Thanks, a2j :-)
Harry's put together a blog post about what went in, but the real biggie was the switch of our file server image to Ubuntu.
Here's what we thought would go wrong, and what actually did... probably in more detail than you want or need, but perhaps you'll find it interesting,
The risk we were concerned about was that it might take a long time to mount the old user storage volumes. When we go live with a new cluster, all of the volumes that store everyone's data are detached from the old cluster, attached to the new one, then mounted.
In our tests, we'd discovered that if we created a fresh storage volume from one of our backup snapshots of a real live user storage volume, then attached it to a file server based on the new image, it could take almost three hours to mount the first time. As all of our final tests that the new system could mount the old system's volumes were based around such snapshots, this was worrying, as it could have meant that we would be out for three hours.
But then we discovered that when we tried to mount such a snapshot on a server based on the old Debian image, it also took a very long time. So we thought that perhaps the slowness was an artifact of the "created from a snapshot" nature of the volumes we were mounting, and not something to do with the new fileserver image. In other words, it was the way we were testing, not the thing we were testing.
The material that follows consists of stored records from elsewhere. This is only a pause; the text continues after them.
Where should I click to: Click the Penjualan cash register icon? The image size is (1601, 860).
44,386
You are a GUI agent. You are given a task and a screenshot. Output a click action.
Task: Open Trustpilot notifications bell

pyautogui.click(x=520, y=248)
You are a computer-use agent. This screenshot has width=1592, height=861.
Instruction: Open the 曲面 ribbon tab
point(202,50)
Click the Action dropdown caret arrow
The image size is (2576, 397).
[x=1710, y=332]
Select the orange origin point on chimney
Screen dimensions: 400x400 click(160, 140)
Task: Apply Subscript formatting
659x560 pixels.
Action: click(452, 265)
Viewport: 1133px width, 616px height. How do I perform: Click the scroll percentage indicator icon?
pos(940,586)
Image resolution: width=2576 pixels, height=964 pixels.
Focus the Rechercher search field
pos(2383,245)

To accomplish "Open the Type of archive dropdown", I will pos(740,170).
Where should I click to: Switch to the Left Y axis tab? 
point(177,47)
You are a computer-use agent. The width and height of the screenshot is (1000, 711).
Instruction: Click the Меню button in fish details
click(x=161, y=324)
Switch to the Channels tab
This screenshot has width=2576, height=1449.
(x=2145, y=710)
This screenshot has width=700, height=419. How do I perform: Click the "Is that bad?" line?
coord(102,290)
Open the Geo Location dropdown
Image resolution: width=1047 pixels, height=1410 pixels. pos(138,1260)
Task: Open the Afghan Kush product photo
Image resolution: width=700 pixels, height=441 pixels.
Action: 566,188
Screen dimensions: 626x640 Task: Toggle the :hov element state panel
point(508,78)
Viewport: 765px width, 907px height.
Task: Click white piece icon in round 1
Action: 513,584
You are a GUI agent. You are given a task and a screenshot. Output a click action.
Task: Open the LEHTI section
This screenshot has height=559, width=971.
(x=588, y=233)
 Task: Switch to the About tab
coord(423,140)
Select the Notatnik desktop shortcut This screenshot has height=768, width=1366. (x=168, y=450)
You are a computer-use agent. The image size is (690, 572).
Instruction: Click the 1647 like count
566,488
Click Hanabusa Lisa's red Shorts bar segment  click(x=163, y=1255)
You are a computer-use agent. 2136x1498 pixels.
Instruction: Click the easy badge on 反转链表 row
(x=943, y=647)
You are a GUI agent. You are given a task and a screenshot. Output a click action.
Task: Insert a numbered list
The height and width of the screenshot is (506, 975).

Unfortunately the only way to find out if this was the case was to do a deploy to the live environment, which is why we did it at 4am -- the three hours from 4am-7am UTC are our slowest time of day in terms of users, so it would cause the least harm if there was a 3-hour outage.
When we did the deploy, it turned out that mounting the old user storage onto the new cluster was almost instant. We were OK!
What we'd missed out on was something quite unrelated. We deploy new code from a checkout on an workstation in the office, as upgrading PythonAnywhere is the one thing we can't do from PythonAnywhere [images of someone performing brain surgery on himself]. This local checkout was on an Arch Linux VM I have running on my Windows 7 workstation; that's pretty much our standard procedure. But what I'd missed was that this time I'd checked out the codebase into a directory that was actually on the Windows filesystem, mounted into the Arch VM using VirtualBox's directory-sharing feature. This meant that the checkout did not have the right file permissions -- everything in such a volume has 600 perms. And those incorrect permissions were on the files that were copied up to the machines in the new cluster.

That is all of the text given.